[Start of section]

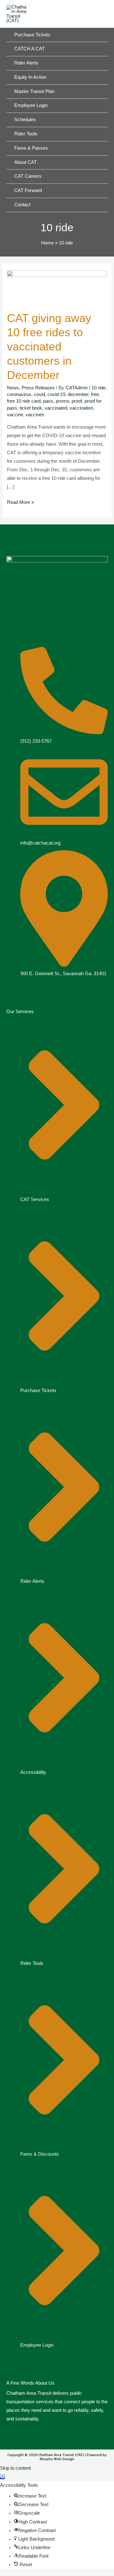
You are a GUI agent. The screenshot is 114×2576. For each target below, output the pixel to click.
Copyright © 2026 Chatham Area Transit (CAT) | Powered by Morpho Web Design (57, 2456)
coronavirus (19, 394)
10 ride (98, 387)
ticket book (31, 408)
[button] (2, 2476)
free (95, 394)
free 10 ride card (24, 401)
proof (77, 401)
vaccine (15, 414)
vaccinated (56, 408)
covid (39, 394)
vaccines (35, 414)
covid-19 (56, 394)
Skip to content (15, 2468)
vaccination (81, 408)
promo (62, 401)
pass (48, 401)
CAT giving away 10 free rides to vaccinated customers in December (49, 346)
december (78, 394)
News (13, 387)
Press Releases (38, 387)
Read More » (20, 501)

[End of section]

→ **TASK TO COMPLETE**
In the records above, return only the line that contains "[button] (2, 2476)" and every line after it through the last, exactly as they appear.

→ **THE COMPLETED TASK**
[button] (2, 2476)
free (95, 394)
free 10 ride card (24, 401)
proof (77, 401)
vaccine (15, 414)
vaccinated (56, 408)
covid (39, 394)
vaccines (35, 414)
covid-19 (56, 394)
Skip to content (15, 2468)
vaccination (81, 408)
promo (62, 401)
pass (48, 401)
CAT giving away 10 free rides to vaccinated customers in December (49, 346)
december (78, 394)
News (13, 387)
Press Releases (38, 387)
Read More » (20, 501)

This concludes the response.